* **Your instructions**
Go through the data and copy each line that holds "panel".

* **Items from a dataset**
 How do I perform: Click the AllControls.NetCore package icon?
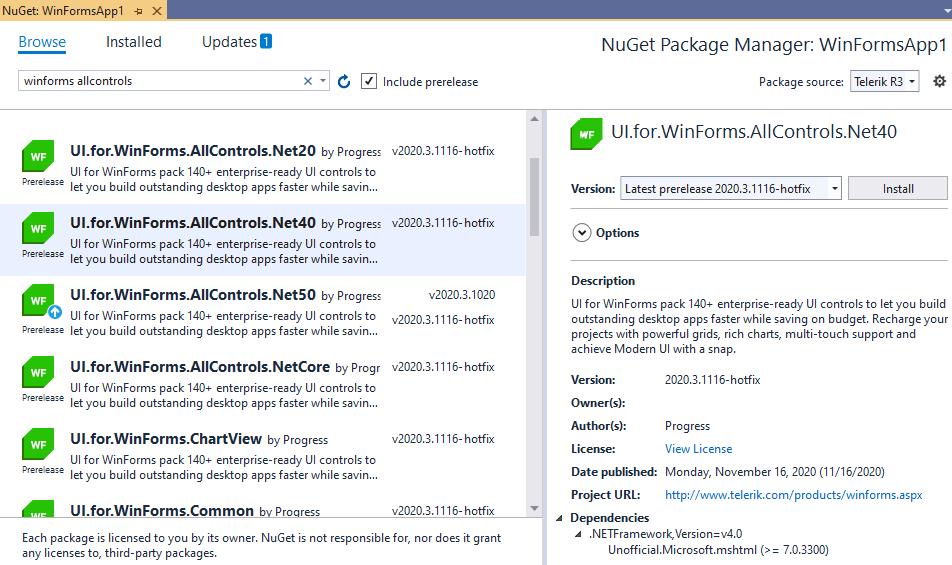coord(39,372)
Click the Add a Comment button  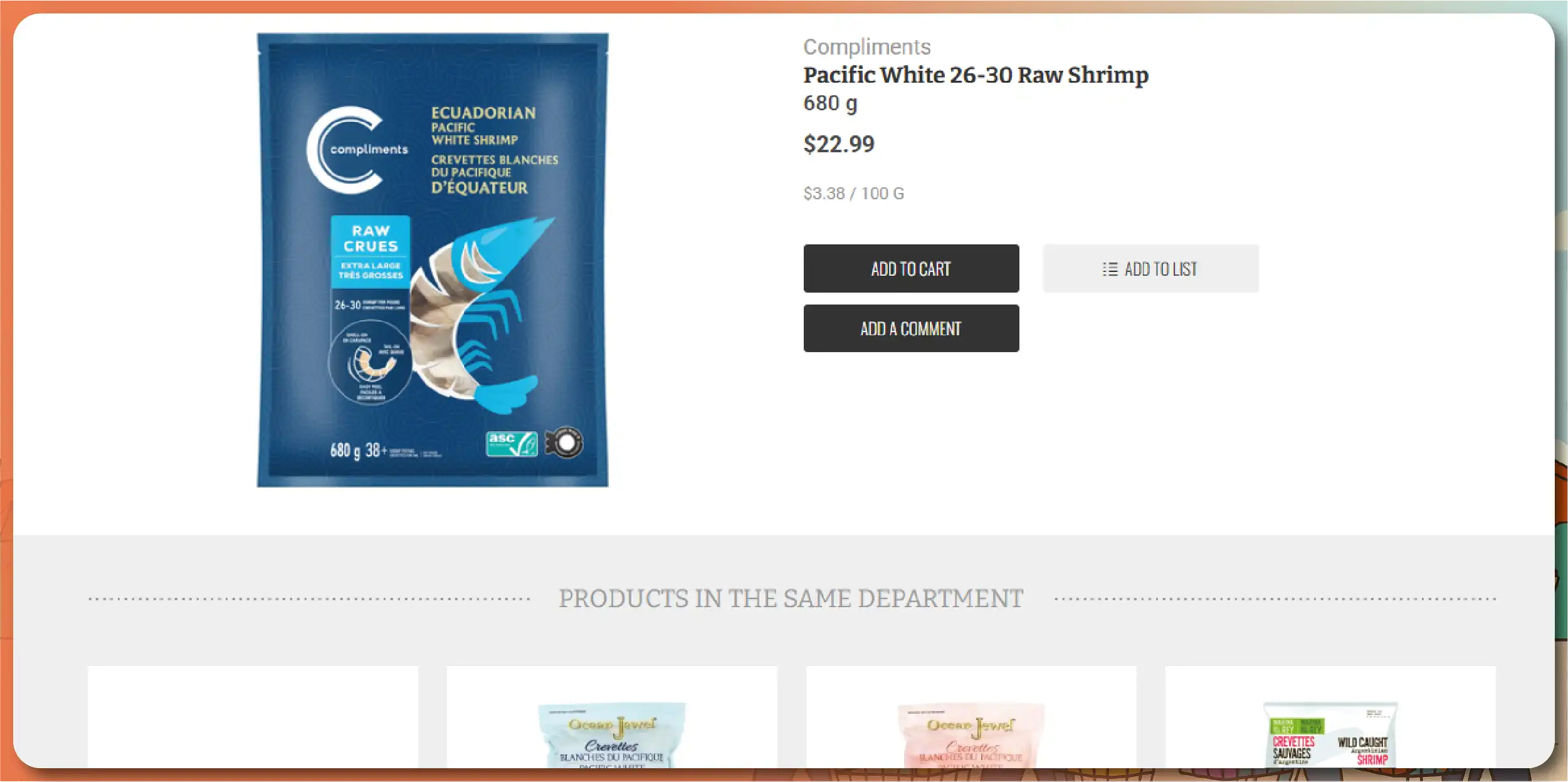pyautogui.click(x=911, y=328)
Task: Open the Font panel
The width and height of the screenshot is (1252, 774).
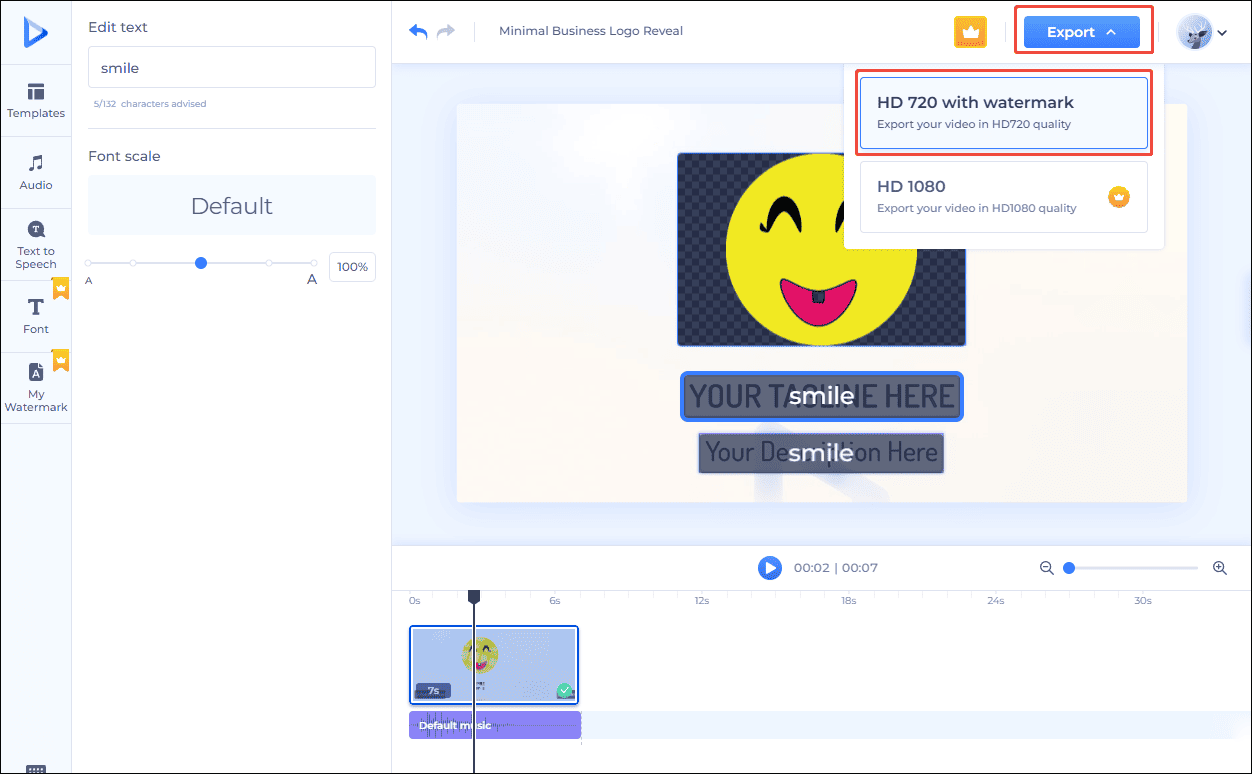Action: [x=36, y=313]
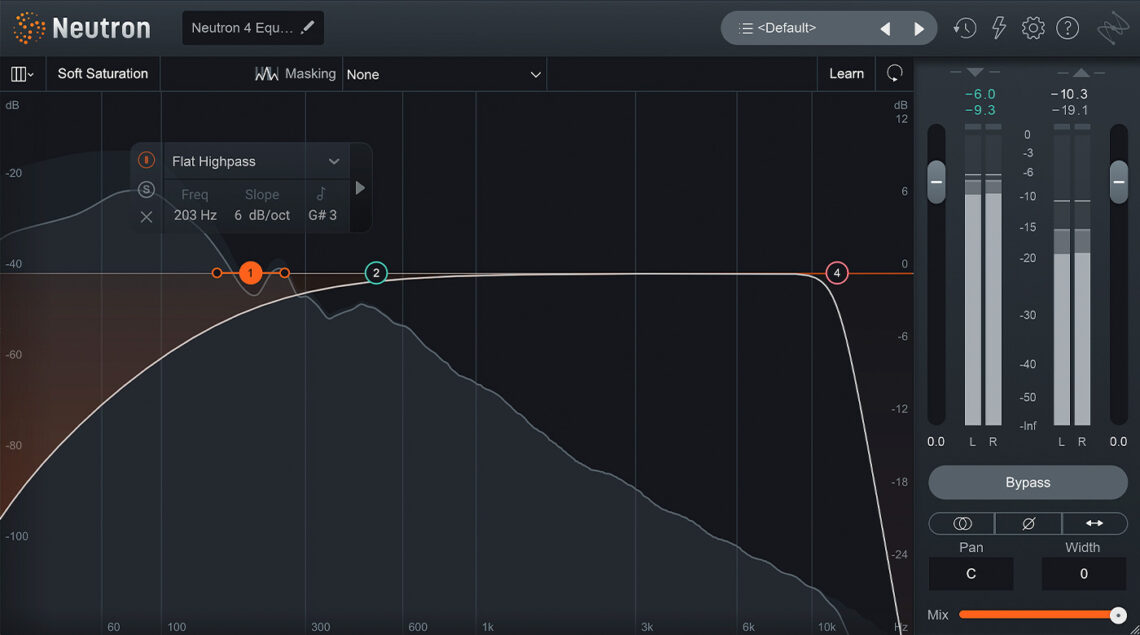The width and height of the screenshot is (1140, 635).
Task: Click the Masking meter icon
Action: tap(266, 74)

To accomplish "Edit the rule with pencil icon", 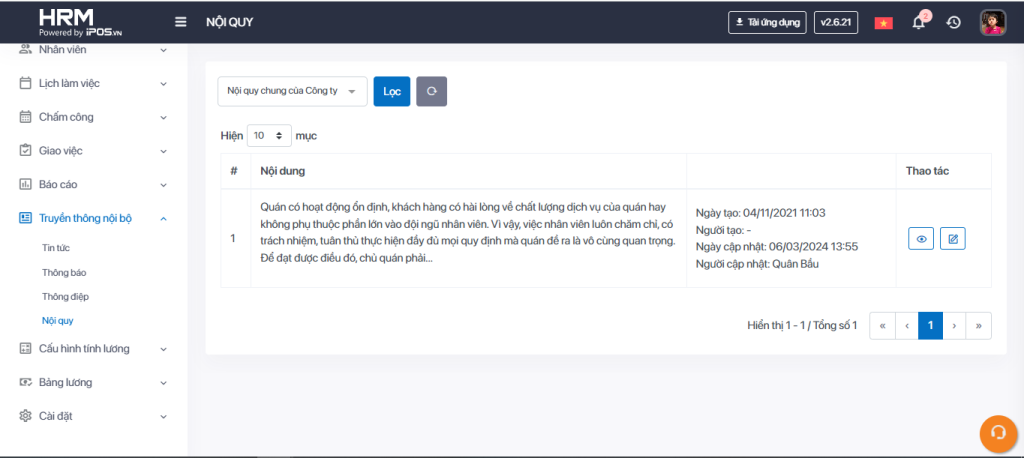I will [x=953, y=239].
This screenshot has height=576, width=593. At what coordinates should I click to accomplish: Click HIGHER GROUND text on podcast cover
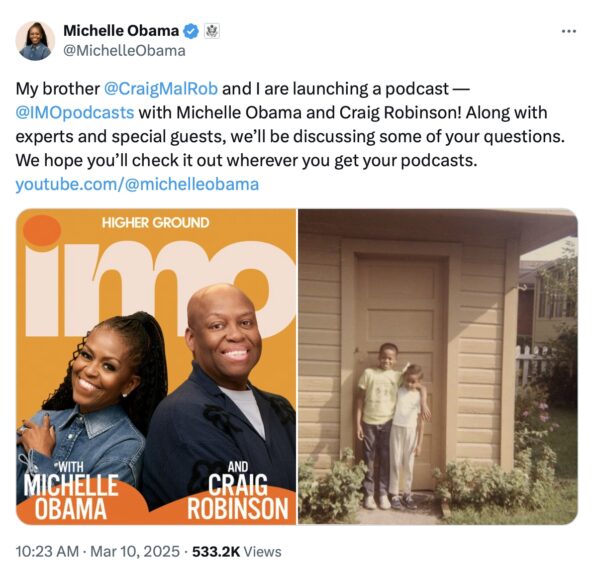[155, 222]
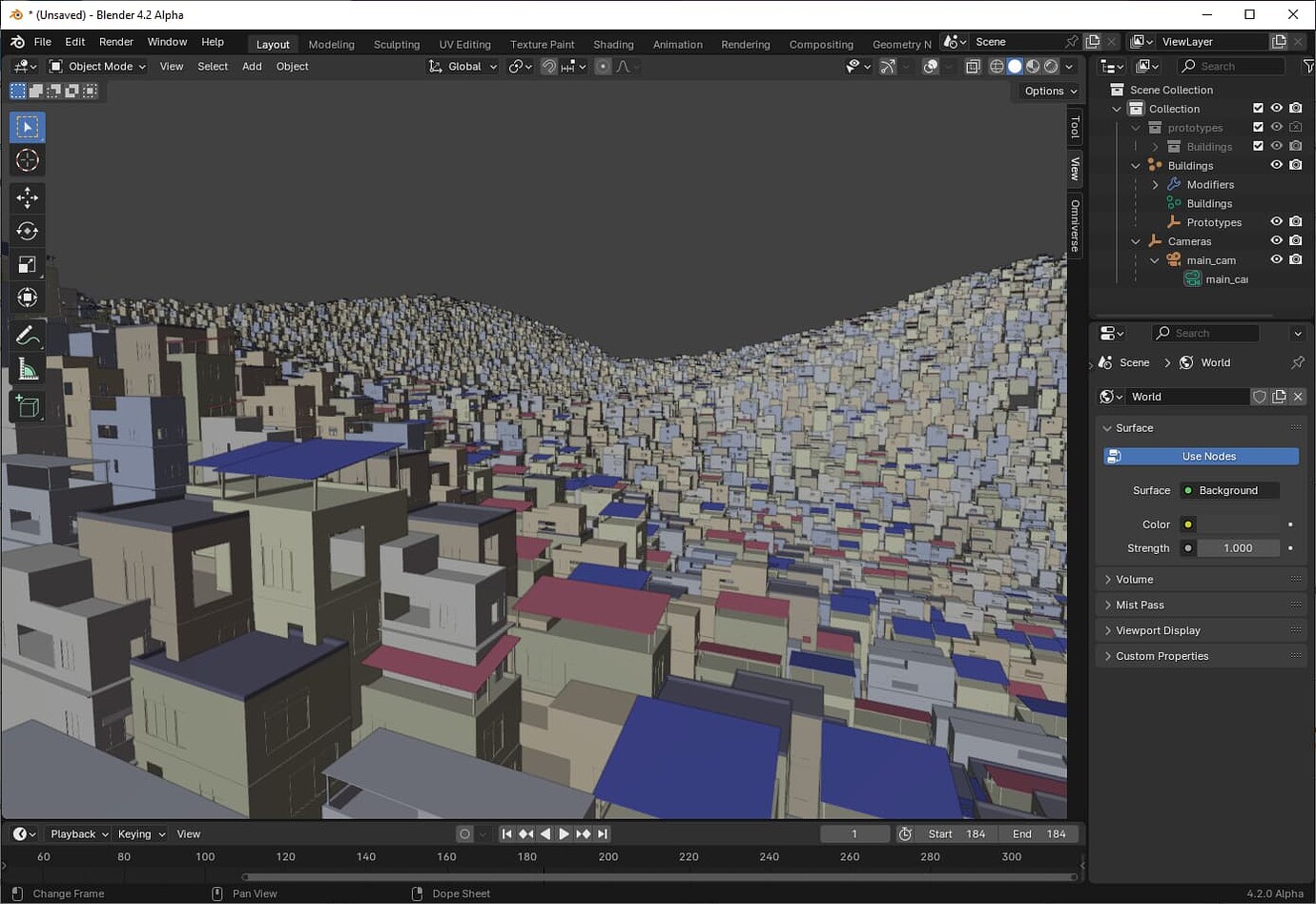Switch viewport to wireframe shading
The image size is (1316, 904).
tap(997, 66)
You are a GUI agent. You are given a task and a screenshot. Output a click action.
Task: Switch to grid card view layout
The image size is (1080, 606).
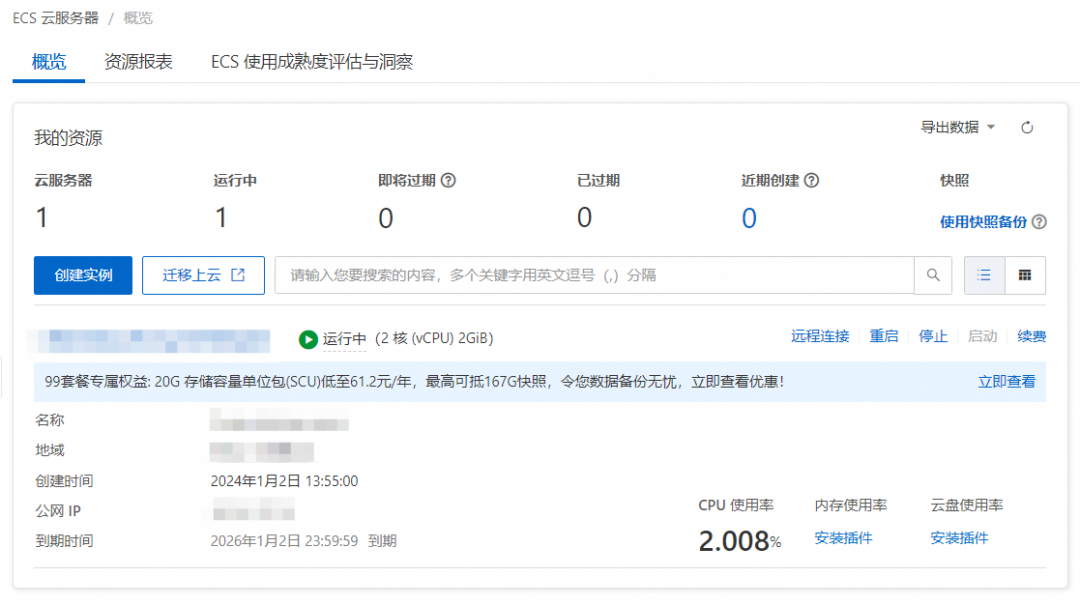pos(1025,275)
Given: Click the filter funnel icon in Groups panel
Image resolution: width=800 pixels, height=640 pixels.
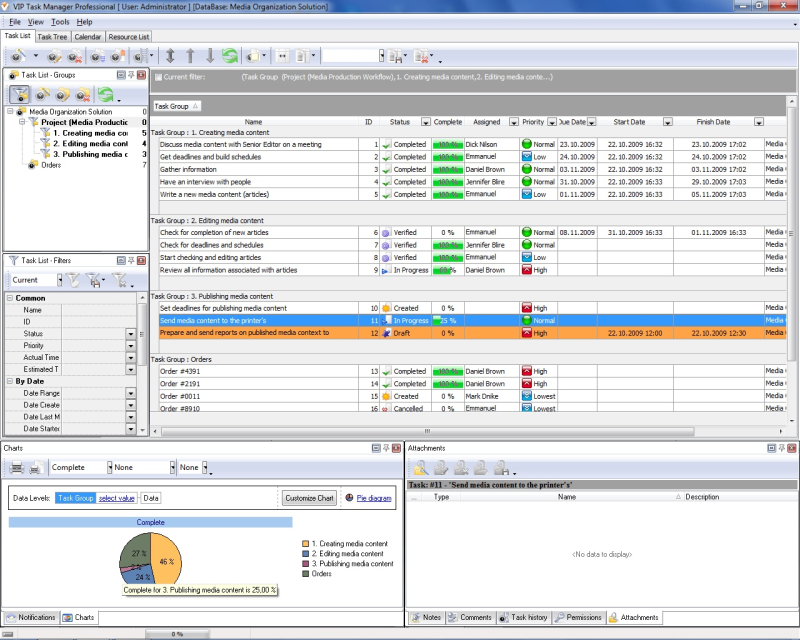Looking at the screenshot, I should [x=19, y=95].
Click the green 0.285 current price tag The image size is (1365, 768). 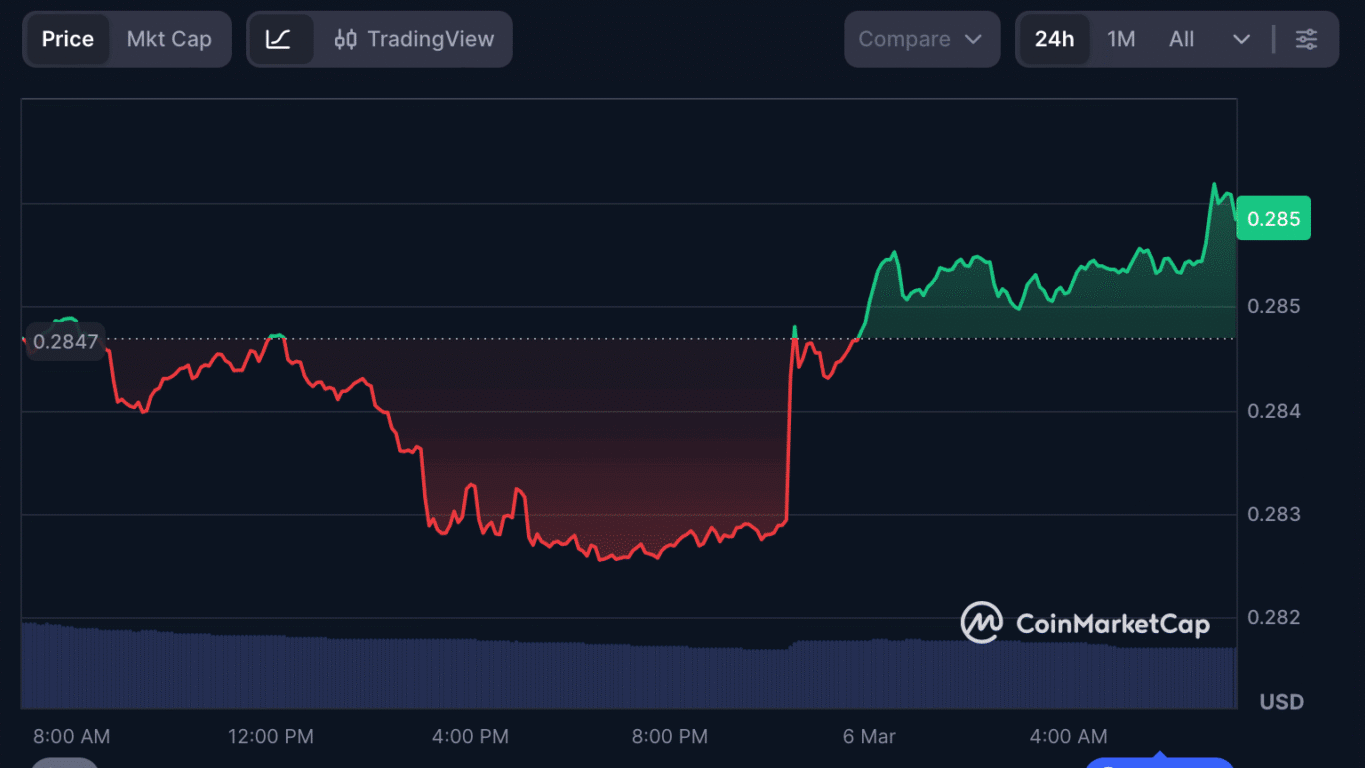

* **Response to the task**
Task: Open the Font panel
Given: Click the filter funnel icon in Groups panel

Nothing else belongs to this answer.